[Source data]
★ ★ ★
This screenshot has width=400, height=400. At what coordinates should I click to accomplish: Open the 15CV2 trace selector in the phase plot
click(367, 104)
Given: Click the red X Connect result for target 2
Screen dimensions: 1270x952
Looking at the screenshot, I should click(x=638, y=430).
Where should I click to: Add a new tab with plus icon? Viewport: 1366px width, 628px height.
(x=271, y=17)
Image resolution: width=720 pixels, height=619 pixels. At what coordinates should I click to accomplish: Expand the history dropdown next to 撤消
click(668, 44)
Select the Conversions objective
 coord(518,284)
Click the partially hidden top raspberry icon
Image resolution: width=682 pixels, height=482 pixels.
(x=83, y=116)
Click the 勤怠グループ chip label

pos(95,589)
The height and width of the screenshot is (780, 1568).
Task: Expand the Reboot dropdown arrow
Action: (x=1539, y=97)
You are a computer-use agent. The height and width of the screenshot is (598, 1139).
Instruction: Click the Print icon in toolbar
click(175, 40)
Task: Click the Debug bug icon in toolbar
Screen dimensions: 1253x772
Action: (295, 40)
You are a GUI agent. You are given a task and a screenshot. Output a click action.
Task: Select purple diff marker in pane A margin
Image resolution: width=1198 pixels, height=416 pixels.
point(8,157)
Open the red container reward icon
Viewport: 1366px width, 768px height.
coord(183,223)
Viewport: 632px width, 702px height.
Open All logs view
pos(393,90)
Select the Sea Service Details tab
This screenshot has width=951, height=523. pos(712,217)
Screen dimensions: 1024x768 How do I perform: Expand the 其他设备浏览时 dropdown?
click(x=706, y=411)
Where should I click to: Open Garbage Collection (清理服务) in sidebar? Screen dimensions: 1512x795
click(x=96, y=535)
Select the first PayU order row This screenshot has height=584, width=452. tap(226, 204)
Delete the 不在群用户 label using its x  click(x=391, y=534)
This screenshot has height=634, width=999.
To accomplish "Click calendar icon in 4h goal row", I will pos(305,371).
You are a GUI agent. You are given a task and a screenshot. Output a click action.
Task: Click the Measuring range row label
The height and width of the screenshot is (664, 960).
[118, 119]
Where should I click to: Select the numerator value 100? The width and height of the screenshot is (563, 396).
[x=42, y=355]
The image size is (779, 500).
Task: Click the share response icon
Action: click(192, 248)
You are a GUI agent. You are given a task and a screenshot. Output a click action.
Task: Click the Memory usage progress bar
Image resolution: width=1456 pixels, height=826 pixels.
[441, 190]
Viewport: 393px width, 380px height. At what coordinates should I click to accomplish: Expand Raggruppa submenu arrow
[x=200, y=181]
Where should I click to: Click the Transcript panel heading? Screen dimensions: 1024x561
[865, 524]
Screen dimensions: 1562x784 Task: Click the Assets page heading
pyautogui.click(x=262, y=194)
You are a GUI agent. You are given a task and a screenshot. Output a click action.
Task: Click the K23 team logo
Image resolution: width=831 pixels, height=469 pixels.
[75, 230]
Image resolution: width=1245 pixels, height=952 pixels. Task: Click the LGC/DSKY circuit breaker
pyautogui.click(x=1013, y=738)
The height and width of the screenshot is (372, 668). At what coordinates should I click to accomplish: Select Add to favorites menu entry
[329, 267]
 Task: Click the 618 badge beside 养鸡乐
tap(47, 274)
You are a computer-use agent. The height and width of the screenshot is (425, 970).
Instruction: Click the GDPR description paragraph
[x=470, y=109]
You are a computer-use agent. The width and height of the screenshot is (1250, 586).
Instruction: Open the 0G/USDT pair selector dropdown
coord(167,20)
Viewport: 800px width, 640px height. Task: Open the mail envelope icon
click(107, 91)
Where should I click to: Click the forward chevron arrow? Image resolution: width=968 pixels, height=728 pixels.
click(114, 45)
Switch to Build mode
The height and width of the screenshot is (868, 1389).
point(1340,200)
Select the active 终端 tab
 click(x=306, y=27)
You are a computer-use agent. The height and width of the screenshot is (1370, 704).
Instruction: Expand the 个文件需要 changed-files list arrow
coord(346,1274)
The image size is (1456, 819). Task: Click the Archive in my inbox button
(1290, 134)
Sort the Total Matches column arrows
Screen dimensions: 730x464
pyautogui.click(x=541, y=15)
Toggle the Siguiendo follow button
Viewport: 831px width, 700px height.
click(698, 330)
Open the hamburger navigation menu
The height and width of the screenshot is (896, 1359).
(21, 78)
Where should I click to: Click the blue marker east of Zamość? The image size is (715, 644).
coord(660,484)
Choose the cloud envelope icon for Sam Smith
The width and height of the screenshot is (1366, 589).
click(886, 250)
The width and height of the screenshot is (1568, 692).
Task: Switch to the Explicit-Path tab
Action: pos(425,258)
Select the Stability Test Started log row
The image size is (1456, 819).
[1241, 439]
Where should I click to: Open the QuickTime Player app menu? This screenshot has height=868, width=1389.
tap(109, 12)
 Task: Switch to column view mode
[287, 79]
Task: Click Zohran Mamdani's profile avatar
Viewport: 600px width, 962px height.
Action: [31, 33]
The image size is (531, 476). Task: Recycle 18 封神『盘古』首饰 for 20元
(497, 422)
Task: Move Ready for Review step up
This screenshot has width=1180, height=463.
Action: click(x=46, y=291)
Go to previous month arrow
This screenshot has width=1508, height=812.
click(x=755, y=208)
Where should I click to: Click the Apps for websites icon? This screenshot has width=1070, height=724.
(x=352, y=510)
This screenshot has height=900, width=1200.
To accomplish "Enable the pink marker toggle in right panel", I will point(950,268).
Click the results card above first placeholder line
★ ★ ★
What you should do - Please return every line from the items above that contains the word "Switch".

Response to this task -
Switch to Build mode
Task: Switch to the Explicit-Path tab
 Task: Switch to column view mode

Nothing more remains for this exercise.